What is Torque?
Torque is sometimes used to describe the stability of an implant. However, torque does not necessarily correlate to implant stability. Torque measures the rotational friction between the implant and the bone combined with the force required to cut the bone if that is the case, and the pressure force from the surrounding bone. Dental implant torque is normally measured in Ncm. 10 Ncm corresponds to having a 10 cm lever attached to the implant, and pushing it at the end, with the force of 1 N (0.1 Kgf).
Insertion torque is torque measured continuously while the implant is inserted. The torque corresponds to a combination of the cutting friction of the tip of the implant in the bone, and the friction between the implant surface and the hole in the bone. If the hole is narrow or the bone quality is high the torque will be higher. The torque will also depend on how sharp the cutting tip of the implant is, on the surface properties of the implant, on the lubrication of the preparation (blood), and also on the design of the implant itself. For instance if the preparation is cylindrical and the implant is tapered, the insertion torque will be higher. The torque will increase as the implant goes down in the bone, due to the increased bone-to implant friction as the implant surface in contact with bone increases. Maybe the most important factor is the diameter of the implant, a wide implant require higher insertion torque than a narrow implant in the same bone for two reasons; the distance from the center of the implant to its contacting surface is longer and the implant surface itself is larger for a wide diameter implant.
The seating torque is the final torque value achieved when the implant is inserted. Depending on the implant design and bone properties, the value can be higher or lower. A tapered implant or an implant with a flange can give a high seating torque even in soft bone. Soft bone with a thin hard cortical plate can also give a high seating torque even if the stability of the implant is poor. For instance in a jaw with poor quality bone and a thin cortical plate, a large portion of the implant will be surrounded by poor bone and the overall stability will then be low. If the cortical plate is thick, the stability will be higher, but the seating torque might be the same since the seating torque mainly consists of torque due to the tapered part or flange is hitting the hard bone.
Reverse torque or abutment tightening torque is sometimes used to test the friction between the implant and the surrounding bone. The friction depends on how much close bone contact there is (osseointegration) and the compression forces between the bone and the implant. The method has been criticized since it can jeopardize or destroy ongoing osseointegration.

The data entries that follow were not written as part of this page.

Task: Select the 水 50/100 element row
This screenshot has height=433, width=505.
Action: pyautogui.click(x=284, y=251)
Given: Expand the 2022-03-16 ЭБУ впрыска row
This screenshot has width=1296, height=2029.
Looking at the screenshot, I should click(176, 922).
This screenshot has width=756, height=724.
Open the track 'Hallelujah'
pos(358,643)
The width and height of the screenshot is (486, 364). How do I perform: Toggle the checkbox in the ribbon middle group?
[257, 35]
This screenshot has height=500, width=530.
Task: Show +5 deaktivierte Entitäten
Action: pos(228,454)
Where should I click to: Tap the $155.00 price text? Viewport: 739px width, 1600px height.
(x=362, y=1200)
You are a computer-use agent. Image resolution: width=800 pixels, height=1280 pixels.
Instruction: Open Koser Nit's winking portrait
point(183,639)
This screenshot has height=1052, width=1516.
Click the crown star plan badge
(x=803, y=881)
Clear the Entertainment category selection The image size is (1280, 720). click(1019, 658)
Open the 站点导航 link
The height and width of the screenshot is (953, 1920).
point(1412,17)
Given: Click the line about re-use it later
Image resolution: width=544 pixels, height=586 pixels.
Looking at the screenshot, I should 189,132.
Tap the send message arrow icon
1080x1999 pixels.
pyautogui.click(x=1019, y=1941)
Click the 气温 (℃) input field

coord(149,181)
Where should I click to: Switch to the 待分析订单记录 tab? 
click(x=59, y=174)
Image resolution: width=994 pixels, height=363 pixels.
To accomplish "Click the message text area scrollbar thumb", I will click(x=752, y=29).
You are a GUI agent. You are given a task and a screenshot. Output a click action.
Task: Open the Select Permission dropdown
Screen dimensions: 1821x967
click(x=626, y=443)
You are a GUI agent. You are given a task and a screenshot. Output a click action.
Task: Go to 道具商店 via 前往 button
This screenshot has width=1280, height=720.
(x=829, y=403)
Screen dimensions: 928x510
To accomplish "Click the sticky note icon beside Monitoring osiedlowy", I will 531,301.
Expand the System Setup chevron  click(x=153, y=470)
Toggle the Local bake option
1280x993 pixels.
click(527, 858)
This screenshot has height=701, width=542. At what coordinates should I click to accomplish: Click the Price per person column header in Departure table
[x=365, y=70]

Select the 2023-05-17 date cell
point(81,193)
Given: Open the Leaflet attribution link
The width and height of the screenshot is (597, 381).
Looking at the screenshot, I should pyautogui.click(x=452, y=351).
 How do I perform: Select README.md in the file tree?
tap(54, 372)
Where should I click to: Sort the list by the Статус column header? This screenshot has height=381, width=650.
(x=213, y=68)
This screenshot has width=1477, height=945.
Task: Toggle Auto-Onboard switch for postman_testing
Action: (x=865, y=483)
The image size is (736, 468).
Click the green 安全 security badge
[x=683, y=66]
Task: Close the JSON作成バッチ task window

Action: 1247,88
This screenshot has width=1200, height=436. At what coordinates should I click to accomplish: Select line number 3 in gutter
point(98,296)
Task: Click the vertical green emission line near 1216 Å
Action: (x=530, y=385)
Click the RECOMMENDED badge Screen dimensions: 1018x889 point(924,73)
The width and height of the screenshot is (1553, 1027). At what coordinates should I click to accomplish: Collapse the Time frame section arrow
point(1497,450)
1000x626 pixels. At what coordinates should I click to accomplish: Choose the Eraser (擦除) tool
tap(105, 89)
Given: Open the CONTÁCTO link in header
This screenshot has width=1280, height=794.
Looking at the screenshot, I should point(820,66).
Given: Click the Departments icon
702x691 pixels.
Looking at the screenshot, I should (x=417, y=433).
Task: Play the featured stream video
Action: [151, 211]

ISQs’ Correlation to Torque
In Degidi et al (2010), it is shown that even if ISQ and seating torque correlate in many cases, seating torque can be a poor measurement of implant stability in other cases. This is further investigated in for instance Trisi et al (2010), which show very good correlation between ISQ and implant micro mobility but a less good correlation between seating torque and micro mobility. In Pagliani et al (2012) a very good correlation between ISQ and implant micro mobility is also shown. Torque is not a good baseline for further comparison since testing it could jeopardize ongoing osseointegration, as it is invasive.